There is joy because there is hope
Hope is the expectation that things will get better. That expectation is always uncertain but it is never unsubstantiated.
Spring always follows winter. Jobs go away and new ones open up. Broken bones heal – and so do broken hearts. Humans are resilient creatures. The older and more experienced we get, the more we come to know that bad times don’t last forever. It is reasonable for us to expect that things will get better.
We learn to trust in the compassion of others. If things are beyond our ability to cope, our family and friends will help. Perhaps not in the way we would prefer, but in a way that will move things forward to one degree or another. As Pagans and polytheists, we have the assistance and inspiration of our Gods and ancestors to draw on as well.

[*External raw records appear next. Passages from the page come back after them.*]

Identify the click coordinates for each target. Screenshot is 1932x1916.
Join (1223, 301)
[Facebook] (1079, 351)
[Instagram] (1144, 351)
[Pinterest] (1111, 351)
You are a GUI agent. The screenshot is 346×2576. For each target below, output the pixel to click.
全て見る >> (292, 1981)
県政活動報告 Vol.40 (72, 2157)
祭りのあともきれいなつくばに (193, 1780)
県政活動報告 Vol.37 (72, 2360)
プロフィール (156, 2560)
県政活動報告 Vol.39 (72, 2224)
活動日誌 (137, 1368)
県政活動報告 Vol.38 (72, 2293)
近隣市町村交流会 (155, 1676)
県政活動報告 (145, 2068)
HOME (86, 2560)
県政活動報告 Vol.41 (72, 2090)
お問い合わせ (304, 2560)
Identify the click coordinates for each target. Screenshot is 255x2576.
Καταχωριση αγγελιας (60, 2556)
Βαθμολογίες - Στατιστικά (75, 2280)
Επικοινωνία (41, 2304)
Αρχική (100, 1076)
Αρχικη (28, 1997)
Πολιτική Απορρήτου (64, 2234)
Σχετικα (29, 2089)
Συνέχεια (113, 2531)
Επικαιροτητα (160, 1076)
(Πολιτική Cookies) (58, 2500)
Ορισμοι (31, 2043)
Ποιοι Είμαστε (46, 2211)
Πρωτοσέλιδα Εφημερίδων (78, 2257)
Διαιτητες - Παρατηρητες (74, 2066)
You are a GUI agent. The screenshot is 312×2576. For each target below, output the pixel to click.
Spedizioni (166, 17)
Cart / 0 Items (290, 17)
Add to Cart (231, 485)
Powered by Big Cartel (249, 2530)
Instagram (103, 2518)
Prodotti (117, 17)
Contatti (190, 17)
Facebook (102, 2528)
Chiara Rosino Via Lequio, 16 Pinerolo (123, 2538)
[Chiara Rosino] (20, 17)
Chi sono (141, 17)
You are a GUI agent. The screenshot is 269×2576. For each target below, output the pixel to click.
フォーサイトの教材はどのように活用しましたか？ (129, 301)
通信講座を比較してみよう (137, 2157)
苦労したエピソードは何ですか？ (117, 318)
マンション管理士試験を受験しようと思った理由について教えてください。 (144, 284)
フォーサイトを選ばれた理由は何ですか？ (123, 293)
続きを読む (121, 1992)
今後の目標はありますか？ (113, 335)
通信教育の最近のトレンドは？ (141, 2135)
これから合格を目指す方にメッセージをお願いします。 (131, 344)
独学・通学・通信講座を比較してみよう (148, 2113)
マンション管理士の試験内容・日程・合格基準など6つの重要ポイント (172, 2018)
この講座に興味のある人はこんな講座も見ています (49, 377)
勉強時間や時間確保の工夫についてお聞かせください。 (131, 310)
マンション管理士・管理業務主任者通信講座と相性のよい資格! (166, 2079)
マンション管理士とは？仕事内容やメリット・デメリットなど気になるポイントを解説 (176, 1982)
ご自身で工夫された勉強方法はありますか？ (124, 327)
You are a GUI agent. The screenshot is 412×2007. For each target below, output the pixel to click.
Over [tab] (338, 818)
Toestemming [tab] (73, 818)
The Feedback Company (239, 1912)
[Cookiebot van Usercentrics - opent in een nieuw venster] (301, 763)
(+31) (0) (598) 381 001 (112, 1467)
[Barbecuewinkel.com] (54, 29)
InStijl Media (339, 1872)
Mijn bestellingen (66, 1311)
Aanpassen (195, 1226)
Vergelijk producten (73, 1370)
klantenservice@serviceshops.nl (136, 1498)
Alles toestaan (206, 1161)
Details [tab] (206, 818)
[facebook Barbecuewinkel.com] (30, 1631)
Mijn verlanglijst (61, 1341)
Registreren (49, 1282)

More importantly, we learn to trust in our own capabilities to persevere, to figure things out, and to make things better ourselves. Sometimes we do this through ordinary action, sometimes we ask for help, and sometimes we work magic to achieve our goals.
And although death remains the ultimate mystery, we have hope that it is not the end.
When we have hope that the bad parts of our lives will improve, we can better focus our attention on the parts of our lives that are going well, and that brings joy.
What if creating joy is why we’re here?
I’m reluctant to assign any ultimate purpose to life. Doing so implies a design to the universe and I see no evidence such a design exists. More importantly, it removes the right and the duty for each of us to determine our purpose for ourselves.
But as we are contemplating what our purpose might be (individually or collectively) it’s worthwhile to consider that maybe it’s to create joy.
When we form connections with other persons – whether they’re human persons, animal persons, or spirit persons – we create joy.
When we enjoy life’s abundance and when we make it more accessible to others, we create joy.
When we practice compassion toward others and when we accept their compassion toward us, we create joy.
When we hope and when we make others’ hopes a reality, we create joy.
Suffering is a reality of life. Thankfully, so is joy.